Influence of Liquid Height on Bubble Coalescence, Vapor Venting, Liquid Return, and Heat Transfer in Pool Boiling

Abstract

The maximum heat extraction rate from a pool boiling process is limited by the Critical Heat Flux (CHF). In most pool boiling applications, the liquid height over the boiling surface is several times greater than the departing bubble diameter and has little influence on bubble behavior, vapor removal, or liquid return. However, limited research is available in the literature to identify the pool boiling behavior at different liquid heights that are comparable to the departure bubble diameter.
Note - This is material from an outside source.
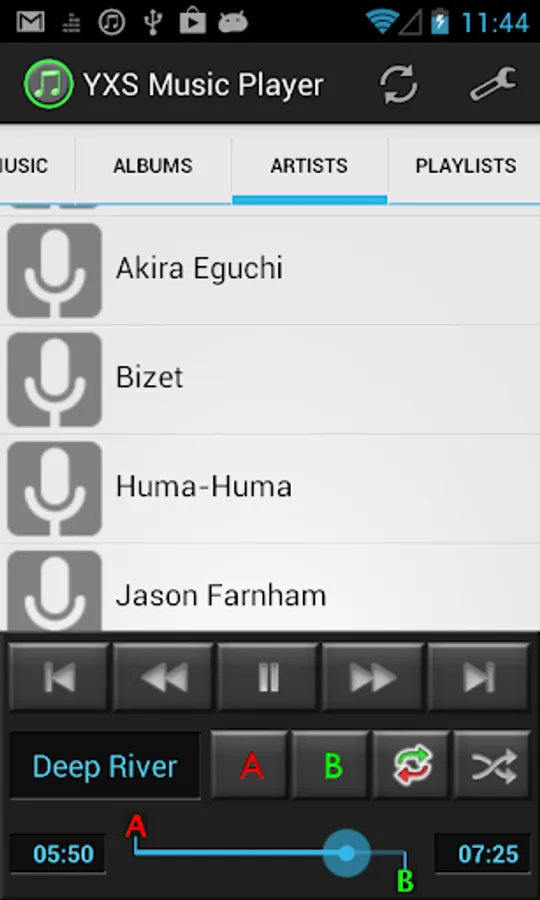The height and width of the screenshot is (900, 540).
Task: Click the Huma-Huma microphone thumbnail
Action: 55,488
It is hypothesized in this work that removal of bubbles from the heater surface is critical to enhancing performance, and implementing liquid heights comparable to vapor bubble diameters may have a beneficial effect on heat transfer, especially on the heat transfer coefficient (HTC). Pool boiling studies are conducted with water boiling on a plain copper surface at 2 mm, 3 mm, 6 mm, 9 mm, 12 mm, 15 mm, 20 mm, 30 mm, and 50 mm liquid heights. CHF and HTC are calculated, and bubble interactions are captured using a high-speed camera. It is observed that CHF increases as the liquid height is increased initially but reaches a plateau beyond which no further enhancement in pool boiling performance was observed. Upon analyzing the high-speed videos of escaping bubbles, the liquid height to departure bubble diameter ratio is identified as a key parameter distinguishing between two bubble venting mechanisms. The findings of this work can be used with liquid height as a control variable in pool boiling equipment design, especially in applications such as electronics cooling.